This question already has answers here:
Derived template-class access to base-class member-data
(3 answers)
Closed 8 years ago.
A coworker asked me today about code which looks somewhat like this:
#include <iostream>
template <class T>
class IBase {
public:
virtual ~IBase() {}
public:
virtual void foo() = 0;
};
template <class T>
class Base : public IBase<T> {
public:
virtual void bar() {
foo(); // compiler error
}
};
class Derived : public Base<int> {
public:
virtual void foo() {
std::cout << "Hello World!\n";
}
};
int main() {
Derived d;
d.bar();
}
At first he was getting a compiler error saying that "foo()" was not found. OK, so he tried to change it to IBase<T>::foo();. While that compiled, it resulting in a linker error. So immediately, I recalled that I've seen this type of problem before and suggesting that he write this->foo(); instead. Viola! problem solved!
Then he asked me why didn't plain foo(); work? Isn't this->x(); essentially the same as x();? Honestly, I have no idea, but he piqued my interest. So here we are:
In summary:
virtual void bar() {
this->foo(); // works
//IBase<T>::foo(); // linker error
//foo(); // compiler error
}
The question is why is this-> required. And why won't the other options work?

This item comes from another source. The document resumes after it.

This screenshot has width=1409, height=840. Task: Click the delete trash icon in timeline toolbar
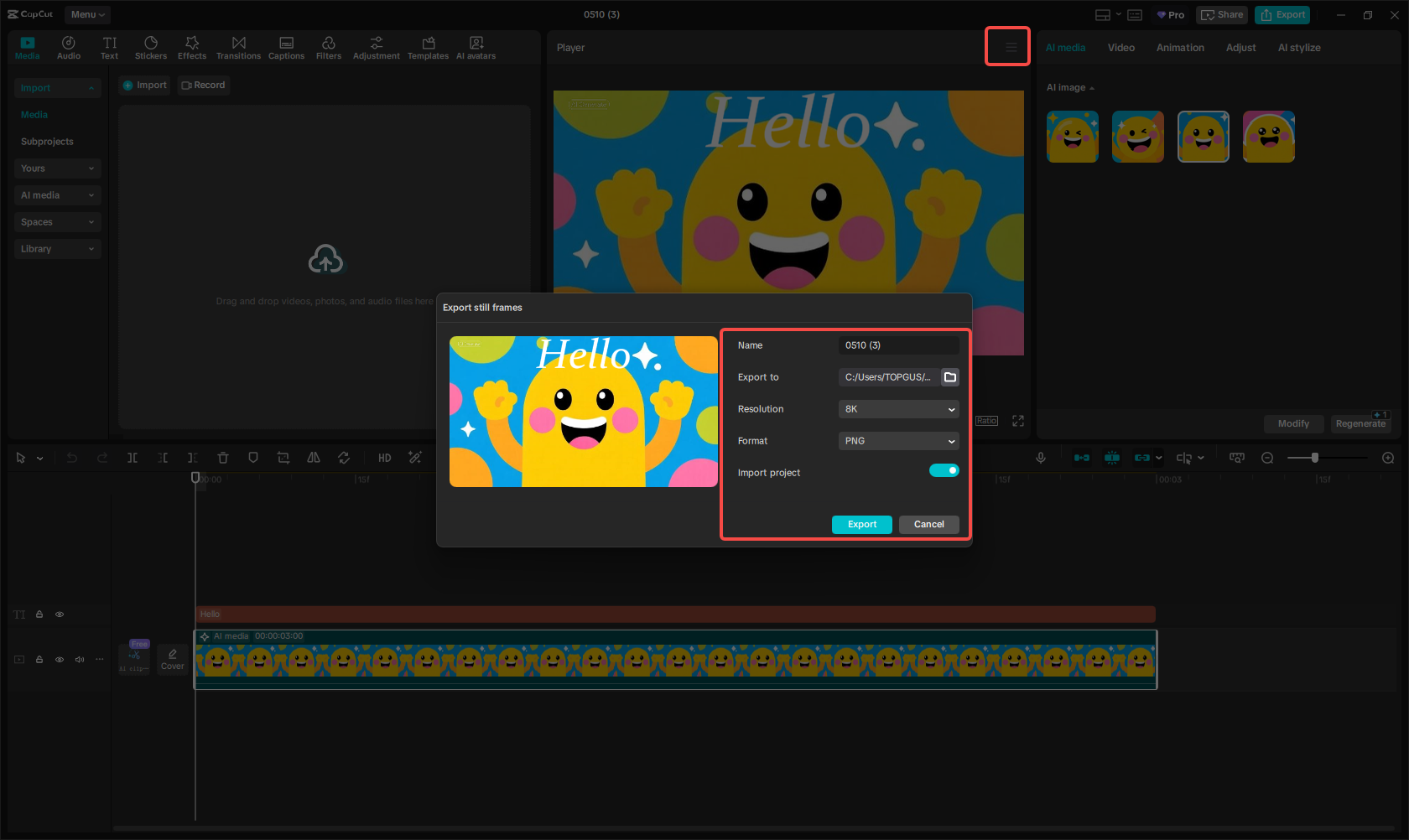coord(223,458)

Because the base class member is a dependent name - its meaning depends on the template parameter, and so isn't known until the template is instantiated. The name isn't looked up in the generic IBase template, since that might be specialised to give it a different meaning before instantiation.
Qualifying it with IBase<T>:: calls the base-class function non-virtually; that's generally not what you want, especially if (as here) it's a pure virtual function with no implementation. Hence the linker error when you tried that.
Qualifying it with this-> tells the compiler that it's a member, and any further checking is deferred until the template is instantiated. The function is still called virtually.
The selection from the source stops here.